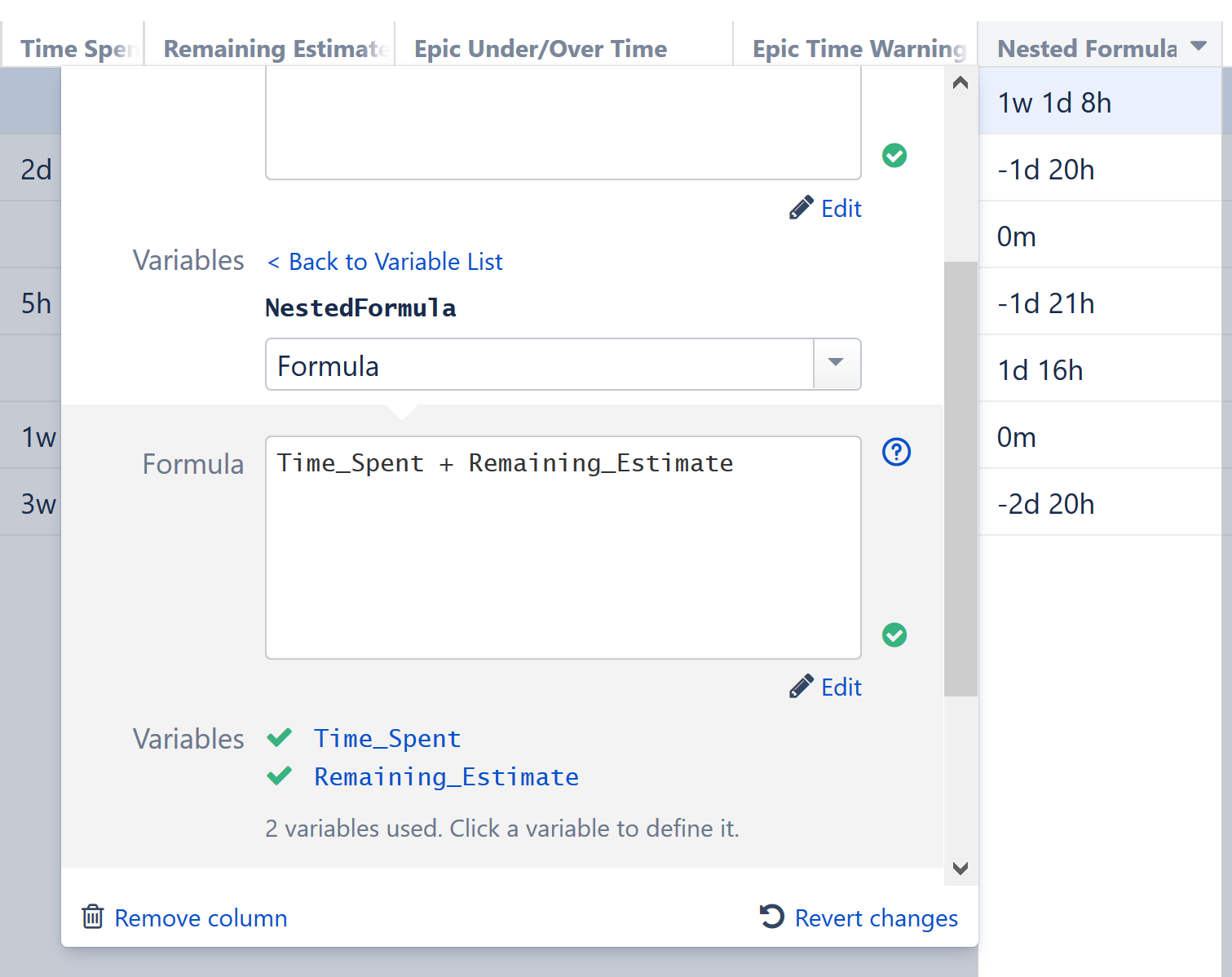Open the Nested Formula column header dropdown arrow
1232x977 pixels.
pos(1198,46)
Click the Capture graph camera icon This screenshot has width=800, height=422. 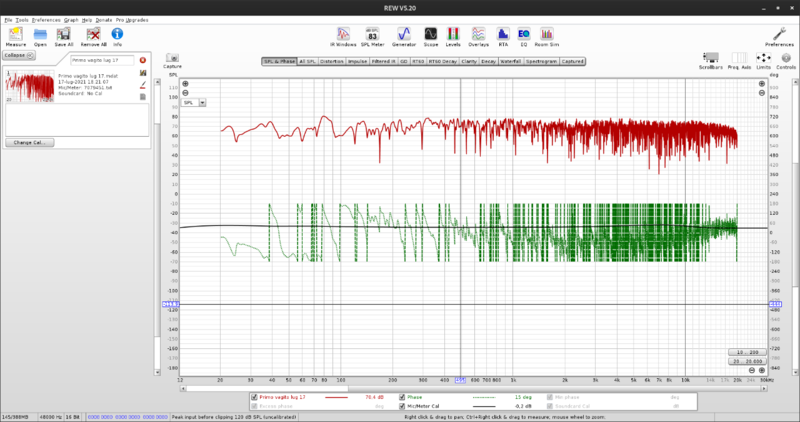tap(173, 58)
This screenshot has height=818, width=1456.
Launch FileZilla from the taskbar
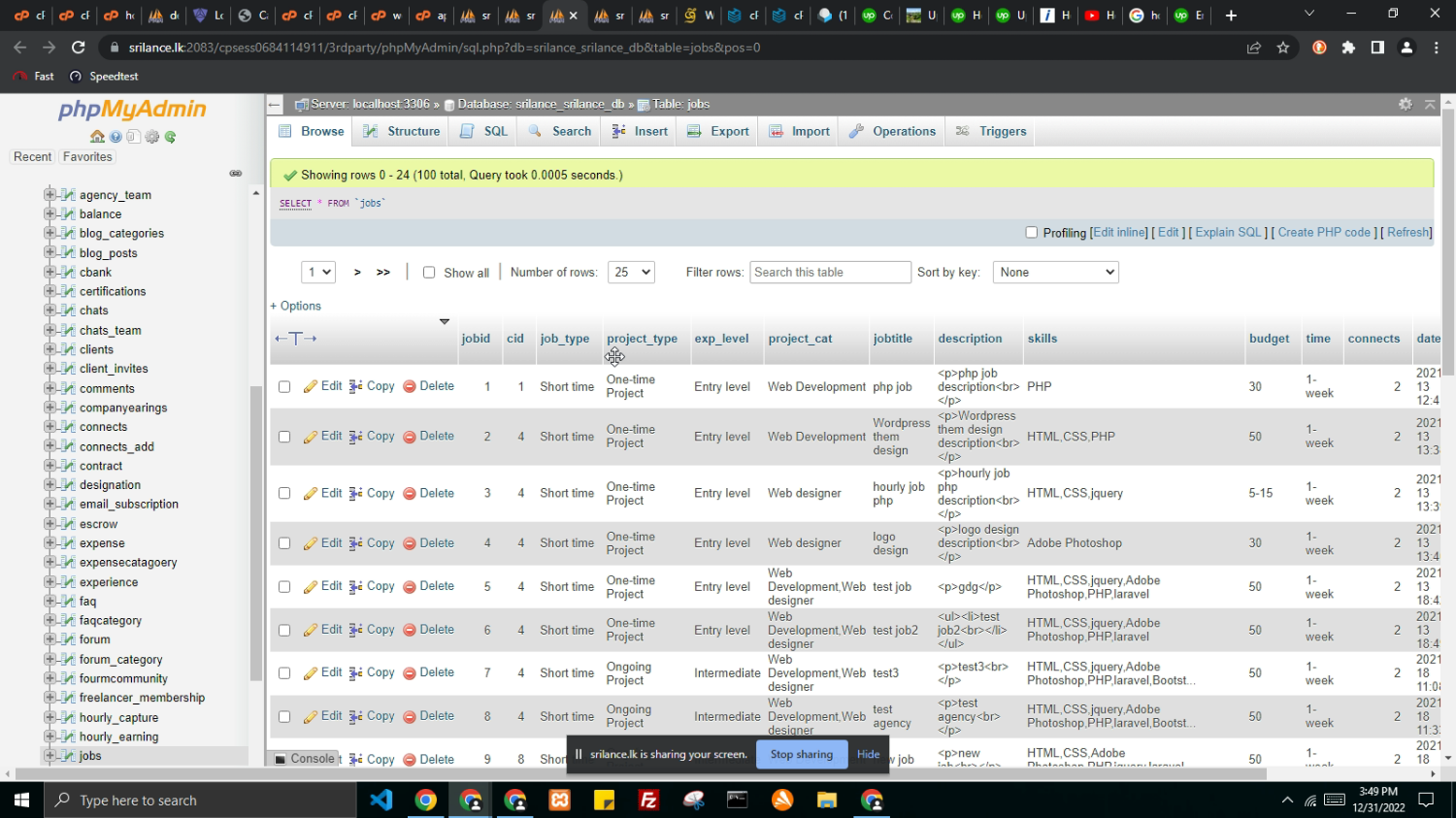coord(648,801)
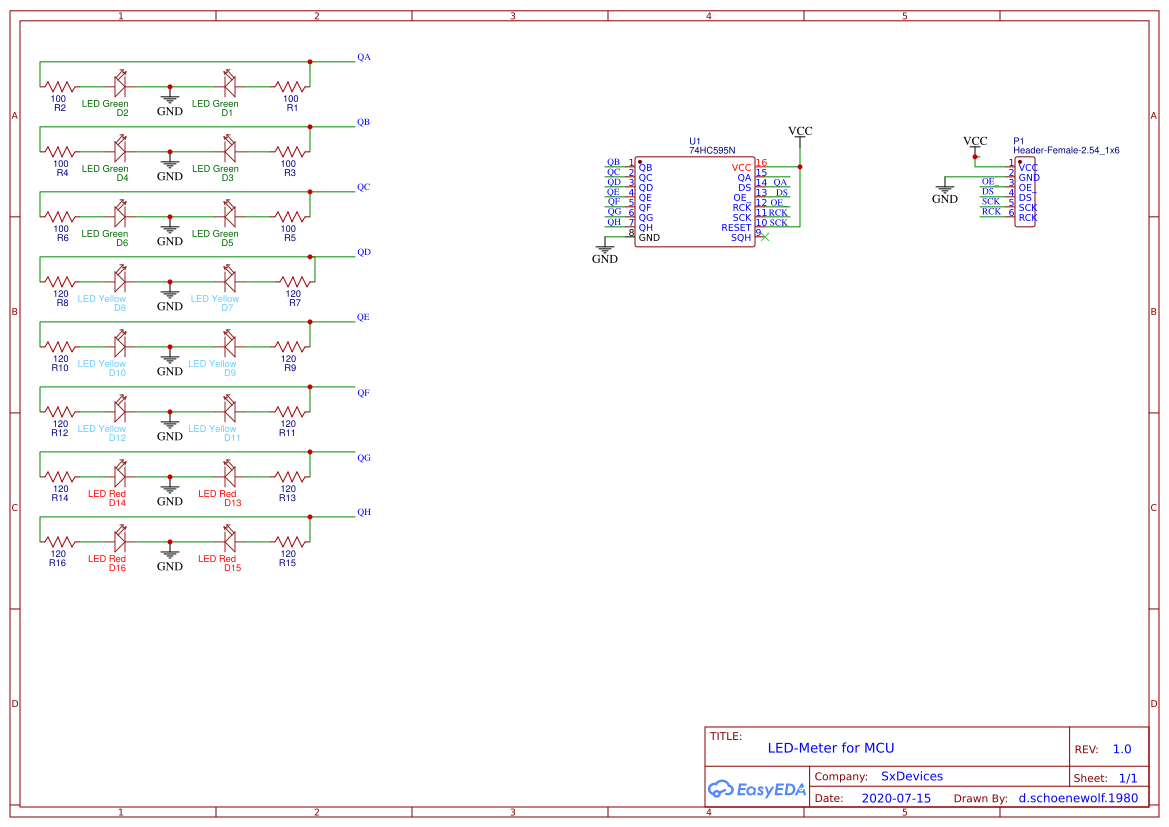
Task: Select the Header-Female 1x6 connector P1
Action: (1024, 190)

**EXERCISE REQUIREMENTS:** Convert the lines of the records above into a numbered list, from the line containing "This screenshot has height=818, width=1456." through the end of the records, omitting blank lines and leaving out the pictures.

**COMPLETED EXERCISE:**
1. This screenshot has height=818, width=1456.
2. Launch FileZilla from the taskbar
3. coord(648,801)
4. Task: Select the Header-Female 1x6 connector P1
5. Action: (1024, 190)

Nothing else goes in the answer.